▼▼▼

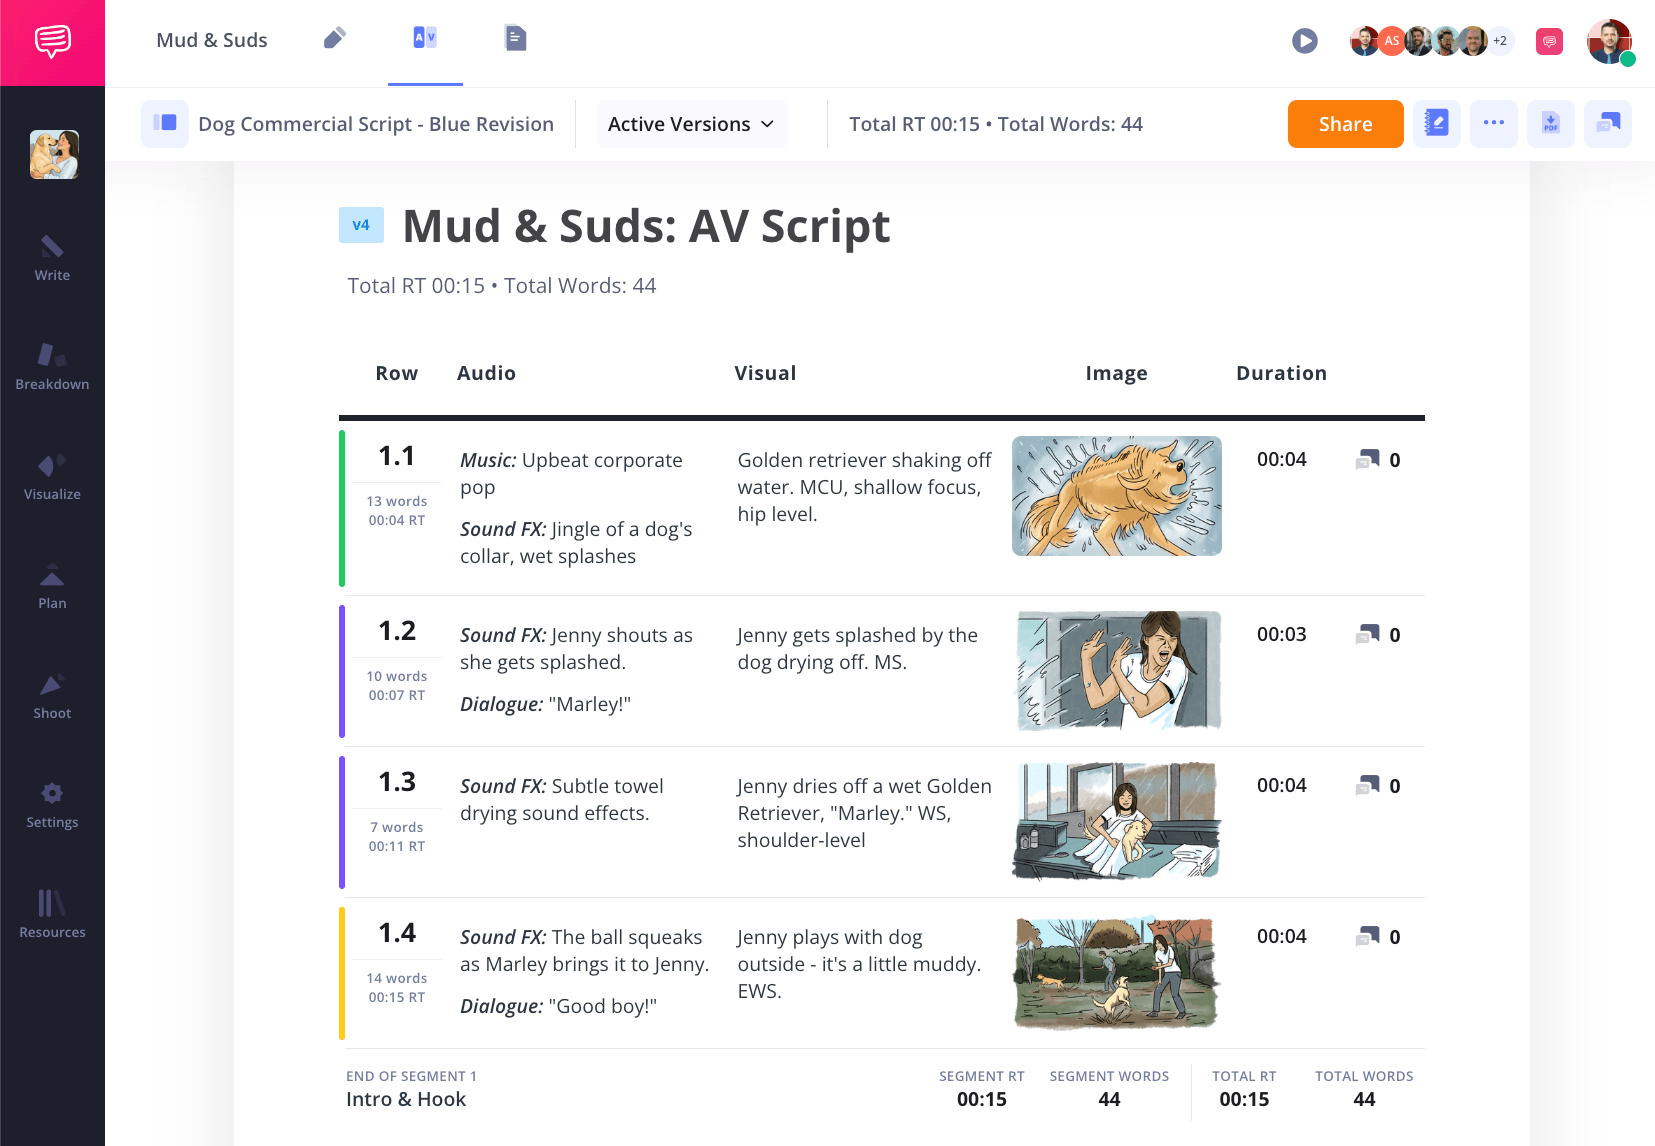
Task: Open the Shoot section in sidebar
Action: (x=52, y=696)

▲▲▲
▼▼▼

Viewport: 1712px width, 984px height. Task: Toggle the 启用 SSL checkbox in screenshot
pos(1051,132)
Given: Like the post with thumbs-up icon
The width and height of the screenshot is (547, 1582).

▲▲▲

Update the part of the records that opens with the line containing "Viewport: 1712px width, 984px" and closes with the line containing "The width and" by replacing "thumbs-up" with "heart". Return only those lines, with nothing else changed.

→ **COMPLETE RESPONSE**:
Viewport: 1712px width, 984px height. Task: Toggle the 启用 SSL checkbox in screenshot
pos(1051,132)
Given: Like the post with heart icon
The width and height of the screenshot is (547, 1582).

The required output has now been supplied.